The extent of the effectiveness of these policy measures remains to be seen. Further, in spite of the stringent restrictions imposed by the various measures, technological advances, especially the spread of the Internet, make it virtually impossible to effectively regulate the marketing and sale of tobacco products. Effectiveness may be improved by comprehensive tobacco control policies in which lawmakers pay attention to consumption substitutability among tobacco products as more effective control policies are enacted on one product. At the macro level policy makers face the dilemma of replacing export revenues generated by tobacco products with other revenues. So how can curbs on domestic sales of tobacco be reconciled with encouragement of tobacco exports? The long-term future of the tobacco industry seems somewhat uncertain given all the attention and resources being devoted to smoking control. However, the habit-forming nature of their products, huge industry cash reserves, and the ability to launch newer tobacco products seem to promise a very long tobacco-control road.

Bibliography:

  1. Capehart, Thomas C. 2001. U.S. Tobacco Industry Responding to New Competitors, New Challenges. Amber Waves: The Economics of Food, Farming, and Natural Resources, and Rural America. U.S. Department of Agriculture, Economic Research Service. www.ers.usda.gov/AmberWaves/September03/Features/USTobaccoIndustry.htm.

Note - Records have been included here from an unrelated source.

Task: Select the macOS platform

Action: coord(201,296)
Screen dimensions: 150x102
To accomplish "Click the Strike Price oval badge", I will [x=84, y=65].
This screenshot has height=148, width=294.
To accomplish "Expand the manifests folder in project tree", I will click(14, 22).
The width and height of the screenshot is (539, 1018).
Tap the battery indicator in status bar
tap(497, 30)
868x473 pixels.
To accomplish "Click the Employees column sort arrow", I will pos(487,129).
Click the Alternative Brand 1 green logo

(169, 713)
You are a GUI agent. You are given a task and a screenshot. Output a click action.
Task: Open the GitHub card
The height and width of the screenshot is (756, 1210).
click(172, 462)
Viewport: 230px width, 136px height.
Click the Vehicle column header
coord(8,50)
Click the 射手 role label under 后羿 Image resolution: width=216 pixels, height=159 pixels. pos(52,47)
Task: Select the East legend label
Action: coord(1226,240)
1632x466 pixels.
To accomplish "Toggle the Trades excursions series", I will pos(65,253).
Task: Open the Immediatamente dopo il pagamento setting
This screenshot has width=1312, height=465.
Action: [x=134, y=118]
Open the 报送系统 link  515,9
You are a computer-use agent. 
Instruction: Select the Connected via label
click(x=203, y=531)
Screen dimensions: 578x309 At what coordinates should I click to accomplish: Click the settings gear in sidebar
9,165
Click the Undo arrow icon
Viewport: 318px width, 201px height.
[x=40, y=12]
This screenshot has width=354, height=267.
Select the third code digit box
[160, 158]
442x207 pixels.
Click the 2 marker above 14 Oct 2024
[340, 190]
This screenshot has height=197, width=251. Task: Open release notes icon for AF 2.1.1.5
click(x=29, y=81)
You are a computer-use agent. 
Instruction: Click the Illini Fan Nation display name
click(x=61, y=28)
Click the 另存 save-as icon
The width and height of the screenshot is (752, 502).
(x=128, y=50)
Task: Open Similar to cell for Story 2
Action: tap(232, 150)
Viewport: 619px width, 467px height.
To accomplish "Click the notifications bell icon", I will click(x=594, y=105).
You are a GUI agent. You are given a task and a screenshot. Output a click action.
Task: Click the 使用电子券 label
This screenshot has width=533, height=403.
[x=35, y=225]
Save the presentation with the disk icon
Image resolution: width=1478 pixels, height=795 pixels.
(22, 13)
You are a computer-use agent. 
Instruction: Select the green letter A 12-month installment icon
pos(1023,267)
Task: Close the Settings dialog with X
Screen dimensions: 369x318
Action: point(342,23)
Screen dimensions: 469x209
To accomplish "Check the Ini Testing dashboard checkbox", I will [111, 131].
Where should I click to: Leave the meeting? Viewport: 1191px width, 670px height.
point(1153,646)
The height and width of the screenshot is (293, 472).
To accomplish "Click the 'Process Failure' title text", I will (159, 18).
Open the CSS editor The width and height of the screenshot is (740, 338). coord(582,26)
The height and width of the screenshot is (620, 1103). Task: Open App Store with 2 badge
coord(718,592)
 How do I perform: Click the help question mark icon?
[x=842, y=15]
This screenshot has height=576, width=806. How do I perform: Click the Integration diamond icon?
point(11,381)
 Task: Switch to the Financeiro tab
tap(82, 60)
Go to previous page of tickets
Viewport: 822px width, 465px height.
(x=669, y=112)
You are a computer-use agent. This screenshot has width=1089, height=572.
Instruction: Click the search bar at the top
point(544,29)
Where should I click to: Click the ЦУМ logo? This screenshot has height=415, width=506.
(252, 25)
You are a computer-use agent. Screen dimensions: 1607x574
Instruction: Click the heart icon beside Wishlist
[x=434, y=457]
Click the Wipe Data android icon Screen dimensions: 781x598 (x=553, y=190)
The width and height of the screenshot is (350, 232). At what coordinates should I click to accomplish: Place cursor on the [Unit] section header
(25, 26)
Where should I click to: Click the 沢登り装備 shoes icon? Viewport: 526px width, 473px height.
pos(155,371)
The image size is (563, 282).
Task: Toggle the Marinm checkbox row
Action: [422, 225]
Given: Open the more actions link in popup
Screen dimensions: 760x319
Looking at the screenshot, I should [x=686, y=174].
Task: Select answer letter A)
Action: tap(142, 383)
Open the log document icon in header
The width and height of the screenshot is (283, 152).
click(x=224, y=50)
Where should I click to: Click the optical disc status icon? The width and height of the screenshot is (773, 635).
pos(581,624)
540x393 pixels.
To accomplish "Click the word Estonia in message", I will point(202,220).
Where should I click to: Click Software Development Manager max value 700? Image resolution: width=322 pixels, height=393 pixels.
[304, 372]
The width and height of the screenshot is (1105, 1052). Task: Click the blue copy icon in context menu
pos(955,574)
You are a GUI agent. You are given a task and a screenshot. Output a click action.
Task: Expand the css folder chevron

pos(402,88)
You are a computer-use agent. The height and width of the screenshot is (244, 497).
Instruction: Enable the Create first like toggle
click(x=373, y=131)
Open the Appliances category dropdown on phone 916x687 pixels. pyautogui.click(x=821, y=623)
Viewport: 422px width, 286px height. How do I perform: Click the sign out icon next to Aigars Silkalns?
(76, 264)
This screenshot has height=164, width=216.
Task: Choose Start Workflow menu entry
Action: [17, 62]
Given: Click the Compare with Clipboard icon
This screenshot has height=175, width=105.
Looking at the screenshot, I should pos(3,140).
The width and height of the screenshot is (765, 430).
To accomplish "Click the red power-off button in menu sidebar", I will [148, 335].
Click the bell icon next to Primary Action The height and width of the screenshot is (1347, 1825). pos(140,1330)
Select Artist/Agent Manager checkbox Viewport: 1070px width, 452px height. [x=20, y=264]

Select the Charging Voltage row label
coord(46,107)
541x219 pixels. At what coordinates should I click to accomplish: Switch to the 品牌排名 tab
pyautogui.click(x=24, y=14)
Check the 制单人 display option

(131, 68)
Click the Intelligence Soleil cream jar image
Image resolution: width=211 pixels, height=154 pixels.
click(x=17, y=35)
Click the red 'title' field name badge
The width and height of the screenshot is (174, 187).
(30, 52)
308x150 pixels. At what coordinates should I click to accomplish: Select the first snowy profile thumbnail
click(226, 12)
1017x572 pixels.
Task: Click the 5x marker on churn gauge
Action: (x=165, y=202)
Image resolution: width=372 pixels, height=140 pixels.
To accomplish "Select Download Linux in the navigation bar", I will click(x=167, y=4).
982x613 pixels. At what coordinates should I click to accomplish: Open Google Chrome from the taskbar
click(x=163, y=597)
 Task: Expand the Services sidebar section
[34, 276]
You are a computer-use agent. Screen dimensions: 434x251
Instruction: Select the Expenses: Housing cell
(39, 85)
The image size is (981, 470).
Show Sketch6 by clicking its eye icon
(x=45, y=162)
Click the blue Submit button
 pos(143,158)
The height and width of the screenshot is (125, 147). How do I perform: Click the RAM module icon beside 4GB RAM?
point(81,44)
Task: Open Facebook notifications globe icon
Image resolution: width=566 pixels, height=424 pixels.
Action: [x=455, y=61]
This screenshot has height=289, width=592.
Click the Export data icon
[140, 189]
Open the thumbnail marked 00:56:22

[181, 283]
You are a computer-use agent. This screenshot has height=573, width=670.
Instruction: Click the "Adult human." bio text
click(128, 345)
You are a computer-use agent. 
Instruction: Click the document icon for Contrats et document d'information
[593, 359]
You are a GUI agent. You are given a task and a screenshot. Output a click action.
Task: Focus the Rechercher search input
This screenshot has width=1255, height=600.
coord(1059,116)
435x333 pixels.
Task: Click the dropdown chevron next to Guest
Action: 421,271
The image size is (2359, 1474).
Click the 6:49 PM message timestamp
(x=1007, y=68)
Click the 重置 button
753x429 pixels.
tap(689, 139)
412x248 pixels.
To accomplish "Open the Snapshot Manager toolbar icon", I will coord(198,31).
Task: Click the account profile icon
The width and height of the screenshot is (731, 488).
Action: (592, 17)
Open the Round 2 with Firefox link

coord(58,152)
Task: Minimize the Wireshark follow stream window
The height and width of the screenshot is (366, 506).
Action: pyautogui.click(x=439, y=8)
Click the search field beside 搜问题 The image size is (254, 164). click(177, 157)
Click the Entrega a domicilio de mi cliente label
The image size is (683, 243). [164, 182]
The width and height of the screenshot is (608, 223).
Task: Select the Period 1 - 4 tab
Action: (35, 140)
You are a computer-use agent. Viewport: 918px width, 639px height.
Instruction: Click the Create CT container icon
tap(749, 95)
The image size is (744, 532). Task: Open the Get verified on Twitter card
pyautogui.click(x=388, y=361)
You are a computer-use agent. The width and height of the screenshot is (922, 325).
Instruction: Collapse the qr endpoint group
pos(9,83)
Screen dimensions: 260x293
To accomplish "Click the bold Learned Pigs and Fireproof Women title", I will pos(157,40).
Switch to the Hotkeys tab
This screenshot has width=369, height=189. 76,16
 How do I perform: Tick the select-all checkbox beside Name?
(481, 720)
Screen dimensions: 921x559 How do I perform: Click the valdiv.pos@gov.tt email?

  2. Chaloupka, Frank J., and Kenneth E. Warner. 2000. The Economics of Smoking. In Handbook of Health Economics. 1, eds. Anthony J. Culyer and Joseph P. Newhouse, 1539–1627. Amsterdam: Elsevier.
  3. Gallet, Craig A., and J. A. List. 2003. Cigarette Demand: A Meta-Analysis of Elasticities. Health Economics 12 (10): 821–835.
  4. Jha, Prabhat, and Frank J. Chaloupka. 2000. Tobacco Control in Developing Countries. Oxford: Oxford University Press.
  5. Saffer, Henry, and Frank J. Chaloupka. 2000. Tobacco Advertising: Economic Theory and International Evidence. Journal of Health Economics. 19 (6): 1117–1137.
  6. S. Department of Health and Human Services, U.S. Public Health Service. 2000. Reducing Tobacco Use: A Report of the Surgeon General. Washington, DC: U.S. Government Printing Office.
  7. Viscusi, W. Kip. 2002. Smoke-Filled Rooms: A Postmortem on the Tobacco Deal. Chicago: University of Chicago Press.